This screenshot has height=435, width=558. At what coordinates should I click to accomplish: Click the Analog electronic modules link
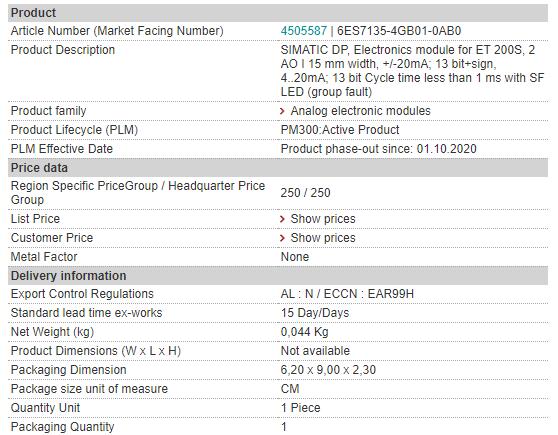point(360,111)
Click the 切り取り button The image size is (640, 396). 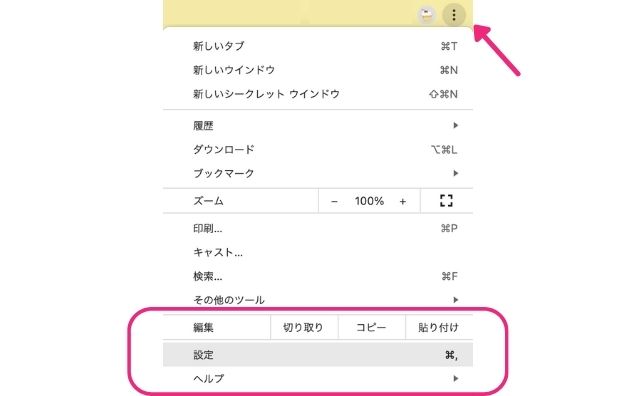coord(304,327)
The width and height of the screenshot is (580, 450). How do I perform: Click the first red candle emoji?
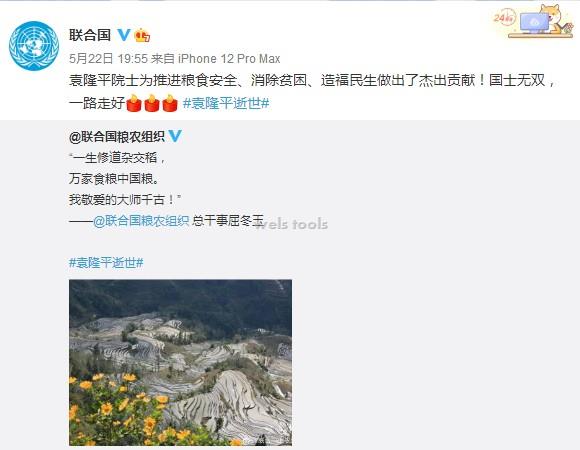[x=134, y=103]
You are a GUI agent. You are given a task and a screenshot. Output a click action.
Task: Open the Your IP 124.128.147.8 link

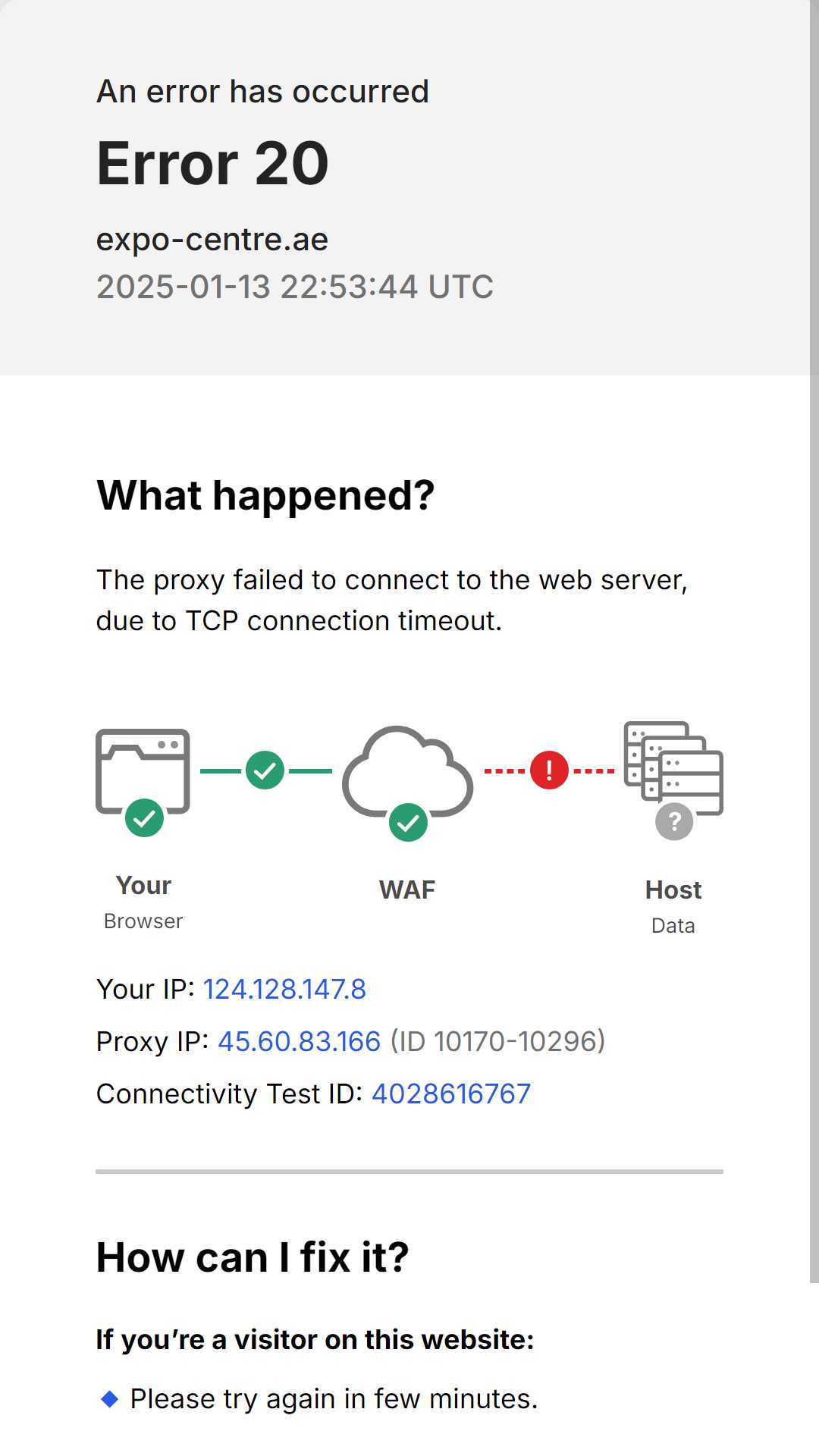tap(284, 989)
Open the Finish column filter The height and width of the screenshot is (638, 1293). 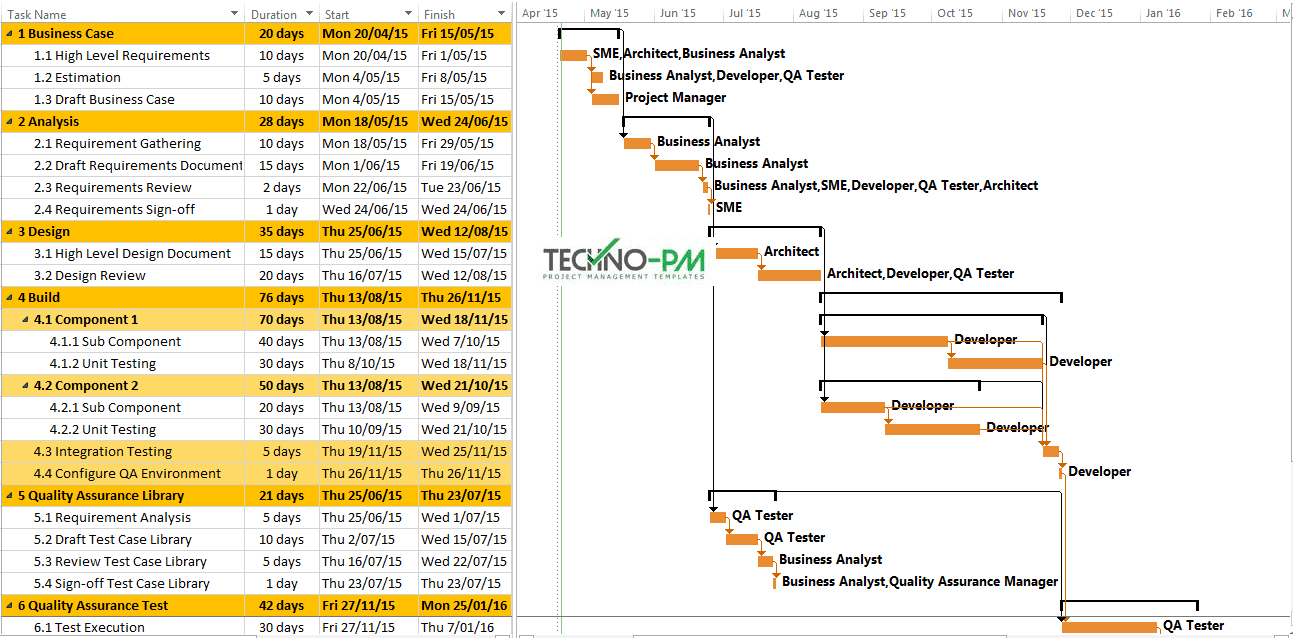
==
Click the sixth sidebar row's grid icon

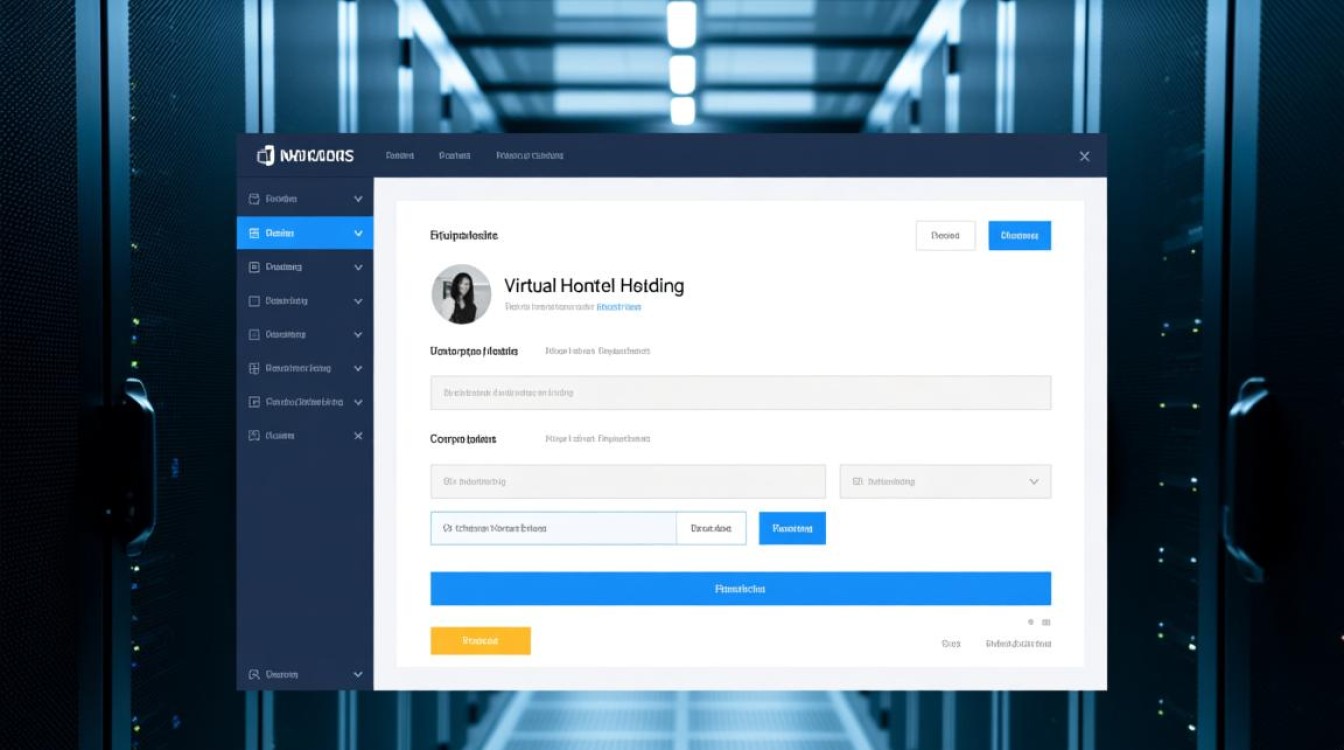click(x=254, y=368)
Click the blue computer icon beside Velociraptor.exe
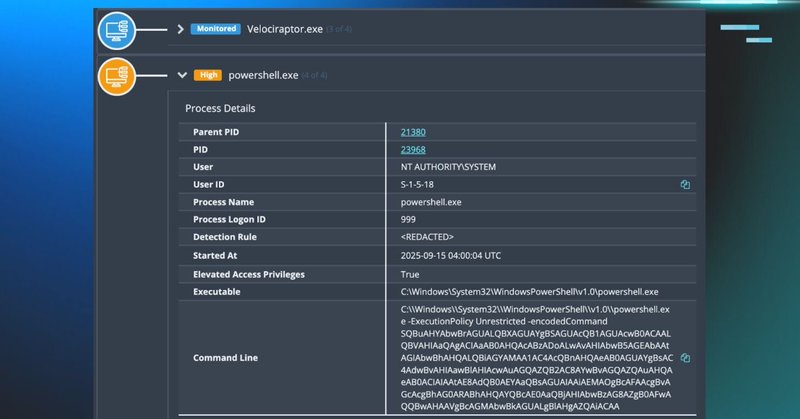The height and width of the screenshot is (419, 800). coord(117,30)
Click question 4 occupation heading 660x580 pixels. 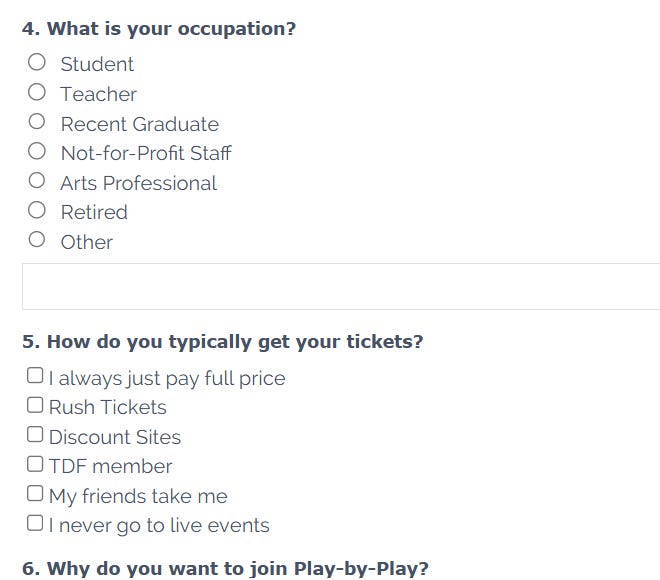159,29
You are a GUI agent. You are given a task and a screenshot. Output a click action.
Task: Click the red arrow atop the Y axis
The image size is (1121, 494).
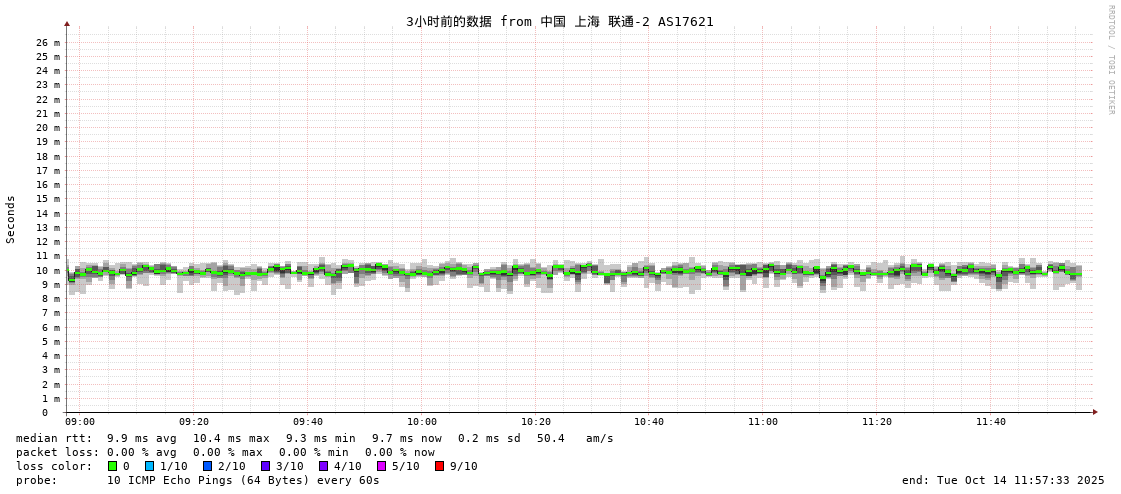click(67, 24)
==
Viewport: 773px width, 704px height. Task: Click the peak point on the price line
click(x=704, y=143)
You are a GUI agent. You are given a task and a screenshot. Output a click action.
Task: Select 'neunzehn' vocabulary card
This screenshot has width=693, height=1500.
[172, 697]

What you have to do:
What is needed is an exact copy of the lines above from the one with "The width and" to the one with "Open the Finish", both ends kept, and nothing more; please leave the pictures out.

Solution to this problem:
The width and height of the screenshot is (580, 450). How do I perform: Click the first red candle emoji?
[x=134, y=103]
You are a GUI agent. You are given a task and a screenshot. Output a click action.
Task: Open the Your IP 124.128.147.8 link

tap(284, 989)
Open the Finish column filter The height and width of the screenshot is (638, 1293). 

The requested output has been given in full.